When Sabrina Patterson didn’t stop by to pick up her two children for Halloween, her family knew something was definitely wrong.
It was Oct. 31, 2010, and none of the family had heard from Patterson in a couple of days. Every attempt to reach her came up empty.
“She was nowhere to be found,” Denise Murphy said of her sister.
Her sister had been in an on-again, off-again relationship with Fred Prosser. Murphy described it as an unhealthy relationship and dangerous. In fact the last time she had talked with her sister they had a huge fight about her getting back into a relationship with him.
Murphy couldn’t help but wonder if he was responsible for her disappearance. On Nov. 1 it was discovered that he too was missing. Nov. 4 he was found in his parents’ home.
“I was praying for any outcome other than the one that was weighing on my heart,” Murphy said. But when Prosser was found her fears only worsened.
She and others began searching for Patterson. On Nov. 6 while searching property a few kilometres away from Prosser’s home, a man located Patterson’s body wrapped in garbage bags in a wooded area near Shaw Road. Murphy was not far away, but is thankful she was spared the gruesome discovery.
Prosser would later be charged with first-degree murder and two counts of sexual assault.
Murphy spoke to students at Northumberland Regional High School on Wednesday on the anniversary of the death of 14 women at l' École Polytechnique de Montréal. The day is now known as the National Day of Remembrance and Action on Violence Against Women.

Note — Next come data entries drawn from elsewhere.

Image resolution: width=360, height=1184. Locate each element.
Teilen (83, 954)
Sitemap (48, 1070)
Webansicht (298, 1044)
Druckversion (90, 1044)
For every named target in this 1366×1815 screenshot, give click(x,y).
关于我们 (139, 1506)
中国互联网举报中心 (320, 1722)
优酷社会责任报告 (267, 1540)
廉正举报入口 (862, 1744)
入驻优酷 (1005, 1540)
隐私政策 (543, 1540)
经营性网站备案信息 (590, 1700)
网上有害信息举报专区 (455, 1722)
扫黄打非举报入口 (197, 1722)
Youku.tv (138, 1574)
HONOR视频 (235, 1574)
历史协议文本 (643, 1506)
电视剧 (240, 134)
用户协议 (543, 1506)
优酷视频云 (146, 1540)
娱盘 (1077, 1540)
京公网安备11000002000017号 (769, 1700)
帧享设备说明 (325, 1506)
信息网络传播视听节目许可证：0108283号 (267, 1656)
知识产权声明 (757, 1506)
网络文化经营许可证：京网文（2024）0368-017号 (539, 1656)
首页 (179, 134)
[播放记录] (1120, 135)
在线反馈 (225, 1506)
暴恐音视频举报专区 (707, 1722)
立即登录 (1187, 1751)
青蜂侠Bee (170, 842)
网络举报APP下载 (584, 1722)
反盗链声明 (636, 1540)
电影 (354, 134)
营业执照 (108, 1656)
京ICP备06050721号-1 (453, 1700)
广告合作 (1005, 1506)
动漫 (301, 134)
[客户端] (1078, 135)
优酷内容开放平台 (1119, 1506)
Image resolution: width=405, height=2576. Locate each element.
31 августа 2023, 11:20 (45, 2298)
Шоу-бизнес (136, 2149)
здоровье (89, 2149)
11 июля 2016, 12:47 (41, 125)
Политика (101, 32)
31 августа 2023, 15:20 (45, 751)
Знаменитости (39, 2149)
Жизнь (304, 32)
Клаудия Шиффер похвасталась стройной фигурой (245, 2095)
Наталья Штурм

She talked to the students about how domestic violence impacts not only the one in the relationship with the abuser but has a ripple effect. She still struggles with fears and post-traumatic stress as a result of her sister’s death.
Murphy also talked about how abuse can take different forms. She said a few years after Patterson’s death she found herself in an emotionally abusive relationship.
“It can happen to anyone,” she said.
She has turned the loss into motivation though and she and her family have helped raise thousands of dollars to help women who are victims of domestic violence, in honour of Patterson.
“I as well as friends and family consider it our personal mission to keep Sabrina’s memory alive, to be her voice and to keep her from simply becoming a statistic,” Murphy said. “She wouldn’t want that.”